Psychologist and researcher in the Department of Psychology and Neuroscience at the University of St Andrews (UK)

Science Media Centre Spain

This is an excellent experiment, which uses a simple but highly original task to explore for the first time in an experimental way a topic—imaginative play—that until now had remained in the background in the study of anthropoid apes.

Until now, there had only been highly debated evidence of the existence of this ability in non-human primates. This study reinforces the possibility that the rare examples of possible imaginary play observed in anthropoids are genuine, or at least tell us something about the evolutionary precursors of this capacity, which is so important and well developed in humans.

[Regarding possible limitations] The authors carried out controls that rule out many alternative explanations, but, as is often the case in this type of study, the possibility of other explanations remains. For example, perhaps Kanzi has learned that the correct response is to point to the cups that have something in them, and when urged by his carers to choose between two apparently empty cups, he thinks that the only one that might have something in it is the one that has not been turned over. He would therefore choose it, not because he understands that the human is pretending it has juice, but by process of elimination, just in case there is something in it that cannot be seen.

But, alternative interpretations aside, in my opinion the most important contribution of this study, beyond its promising results, is the fact that it provides for the first time an experimental paradigm that can continue to be used to systematically investigate the possible evolutionary precursors of imaginative play in non-human primates.
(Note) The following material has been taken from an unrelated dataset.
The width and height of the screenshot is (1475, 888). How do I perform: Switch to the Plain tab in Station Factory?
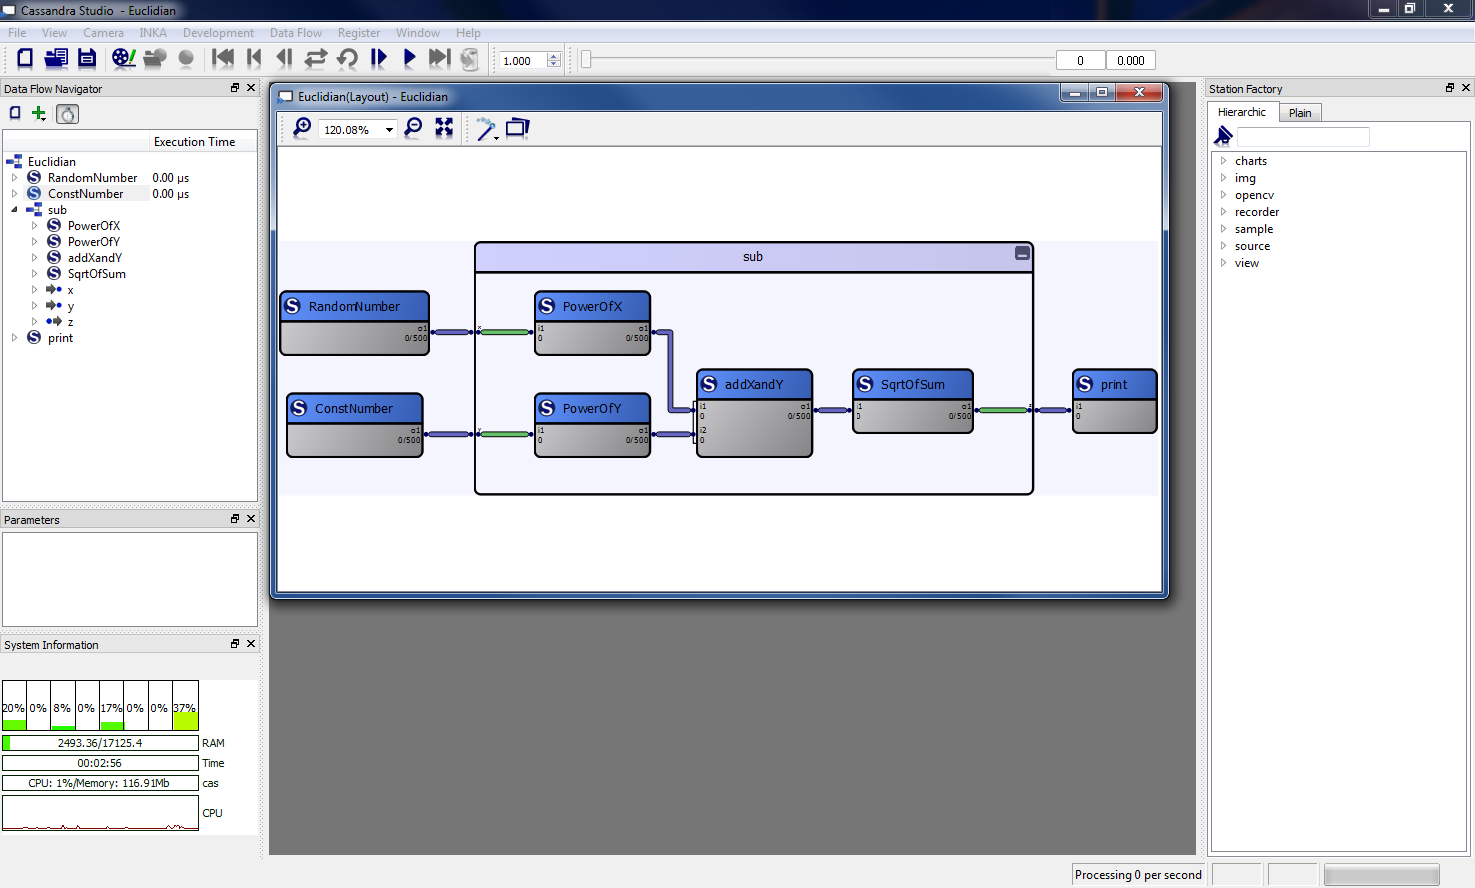coord(1300,112)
The authors have taken a giant step forward by making it possible to experimentally investigate this important question, which until now had remained in the background largely due to the lack of reliable ways to investigate it.

Conflict of interest: "The first author of the article, Amalia Bastos, has just started working in the same department as me, and we are now colleagues at the School of Psychology and Neuroscience at the University of St Andrews, although we are not working together on any projects. The work discussed here was carried out before she joined the department".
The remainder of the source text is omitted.